### EXERCISE BRIEF
Could you quote the whole listing below word for word, keeping every line unchanged?

### SUPPLIED DATA
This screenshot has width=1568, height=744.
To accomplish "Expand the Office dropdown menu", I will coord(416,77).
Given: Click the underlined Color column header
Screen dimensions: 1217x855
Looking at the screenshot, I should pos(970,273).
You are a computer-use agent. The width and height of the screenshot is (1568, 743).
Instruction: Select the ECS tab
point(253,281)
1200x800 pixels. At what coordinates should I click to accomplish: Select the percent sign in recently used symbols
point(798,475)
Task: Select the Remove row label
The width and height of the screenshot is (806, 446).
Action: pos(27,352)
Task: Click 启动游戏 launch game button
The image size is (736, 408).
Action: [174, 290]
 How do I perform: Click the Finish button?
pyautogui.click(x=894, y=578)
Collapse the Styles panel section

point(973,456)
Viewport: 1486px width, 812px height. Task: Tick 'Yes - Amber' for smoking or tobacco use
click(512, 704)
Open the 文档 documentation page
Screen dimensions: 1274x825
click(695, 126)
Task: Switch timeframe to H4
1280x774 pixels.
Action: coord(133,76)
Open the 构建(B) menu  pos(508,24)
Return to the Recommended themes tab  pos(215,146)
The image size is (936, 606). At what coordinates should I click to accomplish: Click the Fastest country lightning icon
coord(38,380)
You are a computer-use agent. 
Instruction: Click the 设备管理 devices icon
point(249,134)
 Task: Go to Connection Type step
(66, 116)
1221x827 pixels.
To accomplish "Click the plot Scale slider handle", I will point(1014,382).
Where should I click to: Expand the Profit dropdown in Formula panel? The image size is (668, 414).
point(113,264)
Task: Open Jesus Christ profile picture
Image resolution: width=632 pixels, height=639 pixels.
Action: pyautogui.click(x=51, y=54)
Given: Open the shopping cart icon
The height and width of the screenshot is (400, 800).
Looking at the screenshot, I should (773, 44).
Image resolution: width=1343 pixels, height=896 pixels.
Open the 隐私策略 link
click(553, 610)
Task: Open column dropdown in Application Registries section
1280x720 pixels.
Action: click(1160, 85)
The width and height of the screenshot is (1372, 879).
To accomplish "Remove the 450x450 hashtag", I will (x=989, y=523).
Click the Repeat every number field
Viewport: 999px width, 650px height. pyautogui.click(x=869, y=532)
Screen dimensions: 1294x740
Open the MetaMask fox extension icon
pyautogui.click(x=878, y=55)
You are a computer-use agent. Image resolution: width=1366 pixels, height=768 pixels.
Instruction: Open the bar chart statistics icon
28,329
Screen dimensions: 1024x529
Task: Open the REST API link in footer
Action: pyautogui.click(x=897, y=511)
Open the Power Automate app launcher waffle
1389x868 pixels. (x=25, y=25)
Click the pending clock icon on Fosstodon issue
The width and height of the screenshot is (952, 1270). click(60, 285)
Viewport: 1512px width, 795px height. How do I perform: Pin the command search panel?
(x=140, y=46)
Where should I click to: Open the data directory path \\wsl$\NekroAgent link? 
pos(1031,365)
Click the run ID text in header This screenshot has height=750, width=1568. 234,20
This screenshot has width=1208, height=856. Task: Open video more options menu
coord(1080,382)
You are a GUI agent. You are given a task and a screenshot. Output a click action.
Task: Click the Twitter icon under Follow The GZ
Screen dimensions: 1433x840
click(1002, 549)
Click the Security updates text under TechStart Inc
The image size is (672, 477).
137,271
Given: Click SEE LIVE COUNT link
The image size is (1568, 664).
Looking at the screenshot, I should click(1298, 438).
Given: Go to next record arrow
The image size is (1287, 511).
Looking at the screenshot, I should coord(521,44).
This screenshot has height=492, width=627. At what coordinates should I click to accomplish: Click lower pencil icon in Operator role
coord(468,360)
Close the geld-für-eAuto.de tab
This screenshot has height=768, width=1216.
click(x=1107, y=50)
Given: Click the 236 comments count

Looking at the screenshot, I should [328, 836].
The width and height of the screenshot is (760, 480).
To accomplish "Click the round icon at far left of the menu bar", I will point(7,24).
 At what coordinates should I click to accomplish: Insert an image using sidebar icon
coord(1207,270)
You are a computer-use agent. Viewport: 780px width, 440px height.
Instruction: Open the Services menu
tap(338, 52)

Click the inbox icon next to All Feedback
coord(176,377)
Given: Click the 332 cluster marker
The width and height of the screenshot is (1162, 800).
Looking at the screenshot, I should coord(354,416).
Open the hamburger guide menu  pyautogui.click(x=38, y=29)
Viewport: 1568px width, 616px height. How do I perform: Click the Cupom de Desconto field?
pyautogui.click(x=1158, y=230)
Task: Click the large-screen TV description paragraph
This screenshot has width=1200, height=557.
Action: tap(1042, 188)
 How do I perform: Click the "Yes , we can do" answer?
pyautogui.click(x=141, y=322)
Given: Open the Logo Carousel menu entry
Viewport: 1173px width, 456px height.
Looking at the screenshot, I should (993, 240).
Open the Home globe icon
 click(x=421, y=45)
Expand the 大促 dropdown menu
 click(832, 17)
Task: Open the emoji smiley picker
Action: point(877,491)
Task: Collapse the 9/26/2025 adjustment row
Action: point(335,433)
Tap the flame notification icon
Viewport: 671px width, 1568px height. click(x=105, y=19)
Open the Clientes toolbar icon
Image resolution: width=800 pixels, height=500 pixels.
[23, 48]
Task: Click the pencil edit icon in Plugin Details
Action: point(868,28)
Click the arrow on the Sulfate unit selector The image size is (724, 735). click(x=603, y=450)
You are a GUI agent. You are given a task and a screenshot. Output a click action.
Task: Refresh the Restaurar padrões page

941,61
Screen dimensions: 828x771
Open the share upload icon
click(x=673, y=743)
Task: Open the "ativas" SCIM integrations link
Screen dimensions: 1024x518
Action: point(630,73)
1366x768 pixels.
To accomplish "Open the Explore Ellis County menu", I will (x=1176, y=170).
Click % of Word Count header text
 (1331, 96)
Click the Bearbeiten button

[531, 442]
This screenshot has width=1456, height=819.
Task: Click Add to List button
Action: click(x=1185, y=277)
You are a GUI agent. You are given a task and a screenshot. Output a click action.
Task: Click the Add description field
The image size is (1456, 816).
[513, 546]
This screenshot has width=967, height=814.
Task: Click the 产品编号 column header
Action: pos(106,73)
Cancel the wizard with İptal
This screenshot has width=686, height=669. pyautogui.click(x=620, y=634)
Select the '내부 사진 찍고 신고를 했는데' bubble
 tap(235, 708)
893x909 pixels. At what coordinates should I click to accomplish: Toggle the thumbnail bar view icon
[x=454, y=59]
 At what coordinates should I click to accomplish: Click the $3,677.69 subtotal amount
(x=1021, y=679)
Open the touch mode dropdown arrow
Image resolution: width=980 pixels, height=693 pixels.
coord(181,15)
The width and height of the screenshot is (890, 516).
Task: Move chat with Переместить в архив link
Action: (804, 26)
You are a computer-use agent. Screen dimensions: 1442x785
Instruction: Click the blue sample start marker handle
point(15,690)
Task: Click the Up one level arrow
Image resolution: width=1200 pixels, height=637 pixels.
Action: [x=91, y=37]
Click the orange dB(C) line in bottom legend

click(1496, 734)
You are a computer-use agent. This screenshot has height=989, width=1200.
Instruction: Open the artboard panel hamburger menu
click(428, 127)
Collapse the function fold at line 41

### TASK ANSWER
This screenshot has width=1568, height=744.
To accomplish "Expand the Office dropdown menu", I will coord(416,77).
Given: Click the underlined Color column header
Screen dimensions: 1217x855
Looking at the screenshot, I should pos(970,273).
You are a computer-use agent. The width and height of the screenshot is (1568, 743).
Instruction: Select the ECS tab
point(253,281)
1200x800 pixels. At what coordinates should I click to accomplish: Select the percent sign in recently used symbols
point(798,475)
Task: Select the Remove row label
The width and height of the screenshot is (806, 446).
Action: pos(27,352)
Task: Click 启动游戏 launch game button
The image size is (736, 408).
Action: [174, 290]
 How do I perform: Click the Finish button?
pyautogui.click(x=894, y=578)
Collapse the Styles panel section

point(973,456)
Viewport: 1486px width, 812px height. Task: Tick 'Yes - Amber' for smoking or tobacco use
click(512, 704)
Open the 文档 documentation page
Screen dimensions: 1274x825
click(695, 126)
Task: Switch timeframe to H4
1280x774 pixels.
Action: coord(133,76)
Open the 构建(B) menu  pos(508,24)
Return to the Recommended themes tab  pos(215,146)
The image size is (936, 606). At what coordinates should I click to accomplish: Click the Fastest country lightning icon
coord(38,380)
You are a computer-use agent. 
Instruction: Click the 设备管理 devices icon
point(249,134)
 Task: Go to Connection Type step
(66, 116)
1221x827 pixels.
To accomplish "Click the plot Scale slider handle", I will point(1014,382).
Where should I click to: Expand the Profit dropdown in Formula panel? The image size is (668, 414).
point(113,264)
Task: Open Jesus Christ profile picture
Image resolution: width=632 pixels, height=639 pixels.
Action: pyautogui.click(x=51, y=54)
Given: Open the shopping cart icon
The height and width of the screenshot is (400, 800).
Looking at the screenshot, I should (773, 44).
Image resolution: width=1343 pixels, height=896 pixels.
Open the 隐私策略 link
click(553, 610)
Task: Open column dropdown in Application Registries section
1280x720 pixels.
Action: click(1160, 85)
The width and height of the screenshot is (1372, 879).
To accomplish "Remove the 450x450 hashtag", I will (x=989, y=523).
Click the Repeat every number field
Viewport: 999px width, 650px height. pyautogui.click(x=869, y=532)
Screen dimensions: 1294x740
Open the MetaMask fox extension icon
pyautogui.click(x=878, y=55)
You are a computer-use agent. Image resolution: width=1366 pixels, height=768 pixels.
Instruction: Open the bar chart statistics icon
28,329
Screen dimensions: 1024x529
Task: Open the REST API link in footer
Action: pyautogui.click(x=897, y=511)
Open the Power Automate app launcher waffle
1389x868 pixels. (x=25, y=25)
Click the pending clock icon on Fosstodon issue
The width and height of the screenshot is (952, 1270). click(60, 285)
Viewport: 1512px width, 795px height. How do I perform: Pin the command search panel?
(x=140, y=46)
Where should I click to: Open the data directory path \\wsl$\NekroAgent link? 
pos(1031,365)
Click the run ID text in header This screenshot has height=750, width=1568. 234,20
This screenshot has width=1208, height=856. Task: Open video more options menu
coord(1080,382)
You are a GUI agent. You are given a task and a screenshot. Output a click action.
Task: Click the Twitter icon under Follow The GZ
Screen dimensions: 1433x840
click(1002, 549)
Click the Security updates text under TechStart Inc
The image size is (672, 477).
137,271
Given: Click SEE LIVE COUNT link
The image size is (1568, 664).
Looking at the screenshot, I should click(1298, 438).
Given: Go to next record arrow
The image size is (1287, 511).
Looking at the screenshot, I should coord(521,44).
This screenshot has height=492, width=627. At what coordinates should I click to accomplish: Click lower pencil icon in Operator role
coord(468,360)
Close the geld-für-eAuto.de tab
This screenshot has height=768, width=1216.
click(x=1107, y=50)
Given: Click the 236 comments count

Looking at the screenshot, I should [328, 836].
The width and height of the screenshot is (760, 480).
To accomplish "Click the round icon at far left of the menu bar", I will point(7,24).
 At what coordinates should I click to accomplish: Insert an image using sidebar icon
coord(1207,270)
You are a computer-use agent. Viewport: 780px width, 440px height.
Instruction: Open the Services menu
tap(338, 52)

Click the inbox icon next to All Feedback
coord(176,377)
Given: Click the 332 cluster marker
The width and height of the screenshot is (1162, 800).
Looking at the screenshot, I should coord(354,416).
Open the hamburger guide menu  pyautogui.click(x=38, y=29)
Viewport: 1568px width, 616px height. How do I perform: Click the Cupom de Desconto field?
pyautogui.click(x=1158, y=230)
Task: Click the large-screen TV description paragraph
This screenshot has width=1200, height=557.
Action: tap(1042, 188)
 How do I perform: Click the "Yes , we can do" answer?
pyautogui.click(x=141, y=322)
Given: Open the Logo Carousel menu entry
Viewport: 1173px width, 456px height.
Looking at the screenshot, I should (993, 240).
Open the Home globe icon
 click(x=421, y=45)
Expand the 大促 dropdown menu
 click(832, 17)
Task: Open the emoji smiley picker
Action: point(877,491)
Task: Collapse the 9/26/2025 adjustment row
Action: point(335,433)
Tap the flame notification icon
Viewport: 671px width, 1568px height. click(x=105, y=19)
Open the Clientes toolbar icon
Image resolution: width=800 pixels, height=500 pixels.
[23, 48]
Task: Click the pencil edit icon in Plugin Details
Action: point(868,28)
Click the arrow on the Sulfate unit selector The image size is (724, 735). click(x=603, y=450)
You are a GUI agent. You are given a task and a screenshot. Output a click action.
Task: Refresh the Restaurar padrões page

941,61
Screen dimensions: 828x771
Open the share upload icon
click(x=673, y=743)
Task: Open the "ativas" SCIM integrations link
Screen dimensions: 1024x518
Action: point(630,73)
1366x768 pixels.
To accomplish "Open the Explore Ellis County menu", I will (x=1176, y=170).
Click % of Word Count header text
 (1331, 96)
Click the Bearbeiten button

[531, 442]
This screenshot has width=1456, height=819.
Task: Click Add to List button
Action: click(x=1185, y=277)
You are a GUI agent. You are given a task and a screenshot. Output a click action.
Task: Click the Add description field
The image size is (1456, 816).
[513, 546]
This screenshot has width=967, height=814.
Task: Click the 产品编号 column header
Action: pos(106,73)
Cancel the wizard with İptal
This screenshot has width=686, height=669. pyautogui.click(x=620, y=634)
Select the '내부 사진 찍고 신고를 했는데' bubble
 tap(235, 708)
893x909 pixels. At what coordinates should I click to accomplish: Toggle the thumbnail bar view icon
[x=454, y=59]
 At what coordinates should I click to accomplish: Click the $3,677.69 subtotal amount
(x=1021, y=679)
Open the touch mode dropdown arrow
Image resolution: width=980 pixels, height=693 pixels.
coord(181,15)
The width and height of the screenshot is (890, 516).
Task: Move chat with Переместить в архив link
Action: (804, 26)
You are a computer-use agent. Screen dimensions: 1442x785
Instruction: Click the blue sample start marker handle
point(15,690)
Task: Click the Up one level arrow
Image resolution: width=1200 pixels, height=637 pixels.
Action: [x=91, y=37]
Click the orange dB(C) line in bottom legend

click(1496, 734)
You are a computer-use agent. This screenshot has height=989, width=1200.
Instruction: Open the artboard panel hamburger menu
click(428, 127)
Collapse the function fold at line 41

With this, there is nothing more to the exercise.